Das 100 Millionen Euro teure Spektrometer hat Astrium in Deutschland entwickelt und wird schwächste Strahlung extrem weit entfernter Galaxien registrieren können. Die Fertigstellung der ETU ist für das JWST ein wichtiger Meilenstein und in Kürze wird das Instrument in die USA verschifft und dann von der NASA getestet.

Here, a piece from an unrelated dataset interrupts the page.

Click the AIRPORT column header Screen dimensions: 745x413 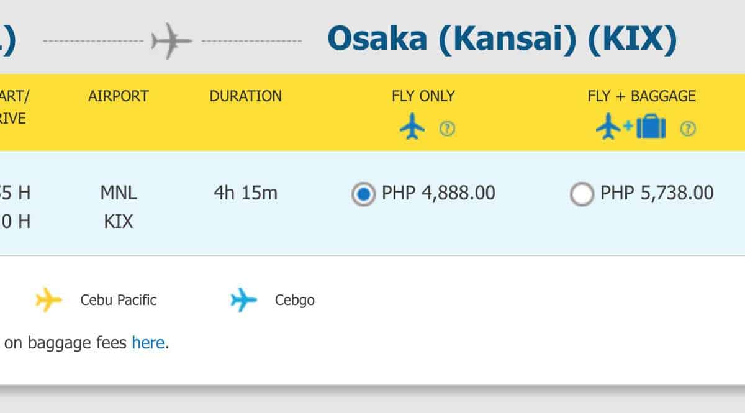pyautogui.click(x=118, y=96)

Neben der NASA sind auch die Raumfahrtbehörden Europas (ESA) und Kanadas (CSA) an der Entwicklung des JWST beteiligt, dessen Start 2014 geplant ist. Als Nachfolger des legendären Hubble-Teleskops wird das JWST alle Phasen der Entstehung unseres Universums – von den ersten Lichtstrahlen nach dem Urknall bis zur Bildung der Planetensysteme – genauestens erforschen. Möglich wird dies durch den riesigen Primärspiegel, mit 6,5 Metern Durchmesser der größte Spiegel im All, und vier hochsensible Instrumente, darunter NIRSpec.

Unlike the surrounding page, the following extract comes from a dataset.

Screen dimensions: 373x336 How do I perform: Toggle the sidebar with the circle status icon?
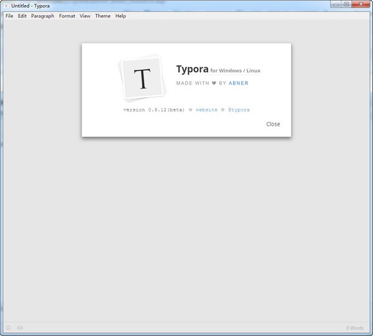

Evert Dudok, CEO von Astrium Satellites, sagte: „Astrium leistet kontinuierlich Beiträge zum Fortschritt der modernen Astronomie, so auch mit der Fertigstellung der NIRSpec-ETU. Für die Erforschung der Entstehungsgeschichte unseres Universums ist das JWST von enormer Bedeutung und Astrium treibt hochmoderne Technik voran, die zum Erfolg dieser Mission beitragen wird.“
NIRSpec wird von Astrium als Hauptauftragnehmer im Auftrag der ESA produziert. Das Spektrometer wird künftig bis zu einhundert Himmelskörper, wie Galaxien und Sterne, in mehreren Spektralauflösungen erfassen können und dem JWST-Weltraumteleskop somit die gleichzeitige Beobachtung großer Teile des Weltraums in bisher unerreichter Tiefe ermöglichen. Das 200 kg leichte NIRSpec muss auf der JWST-Umlaufbahn 1,5 Millionen km über der Erde Temperaturen von -238 °C aushalten. Das so genannte Flugmodell von NIRSpec wird ab 2011 in das JWST integriert und getestet. Die Betriebsdauer im Weltraum ist auf bis zu zehn Jahre ausgelegt.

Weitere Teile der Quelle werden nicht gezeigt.